The approval was based on a study of 356 participants in a randomized open-label multicenter trial that compared Gazyva used in combination with chlorambucil to chlorambucil used alone. The breakthrough combination treatment “demonstrated a significant improvement in progression free survival: an average of 23 months compared with 11.1 months with chlorambucil alone,” FDA said.
In addition to the breakthrough designation, which means the biologic received attention from FDA’s top officials throughout the development process, Gazyva also received an orphan drug designation and priority review, FDA said.
“Out of the gates it shows how flexible (the breakthrough designation) can be to address very necessary and much-needed treatments for small populations of patients,” said Ryan Hohman, managing director of policy and public affairs at Friends of Cancer Research, which advocated for the creation of the designation.
He said the approval is “very exciting” for the advocacy and cancer community. “The FDA is obviously fully committed to this program,” Hohman said.
As the first approval emerges, stakeholders will be looking for lessons learned to build on existing information about the new program, Hohman said. During the first year of the designation, observers analyzed the products that were receiving designations, but this will likely shift toward the clinical evidence used to gain approvals, especially as FDA approves more breakthrough products, he said.
From the beginning of the program, FDA officials made clear that drug companies using this new pathway would face a high bar and potential challenges in quickly ramping up production, given that clinical timelines would be sped up. FDA included details about the breakthrough program in a guidance document released in June that touched on all of FDA’s expedited programs.
Congress created the designation in FDASIA, which was signed into law last summer. As of Oct. 25, FDA’s drug center received 92 breakthrough requests. The center granted 29 and denied 45, according to FDA statistics.

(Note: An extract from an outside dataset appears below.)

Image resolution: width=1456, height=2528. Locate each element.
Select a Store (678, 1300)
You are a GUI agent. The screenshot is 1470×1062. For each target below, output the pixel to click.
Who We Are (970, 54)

“Today’s approval represents an important new addition to the treatments for patients with CLL,” said Richard Pazdur, director of the Office of Hematology and Oncology Products in FDA’s drug center. “This approval reflects the promise of the Breakthrough Therapy Designation program, allowing us to work collaboratively with companies to expedite the development, review and availability of important new drugs.”
FDA approved Gazyva with a black box warning, which means it carries potentially significant risks. The warning pertains to the risk of Hepatitis B reactivation and progressive multifocal leukoencephalopathy — a rare disorder that damages the material covering and protecting nerves in the white matter of the brain, FDA said. The agency noted that these risks are known with other monoclonal antibodies in this class and rare cases were identified during the trial.
The agency’s statistics also show that the center for biologics granted its first designation for a product to move through the new approval process. The biologics center received eight designation requests since the start of the program and is still deciding whether to grant designation status for the remaining seven.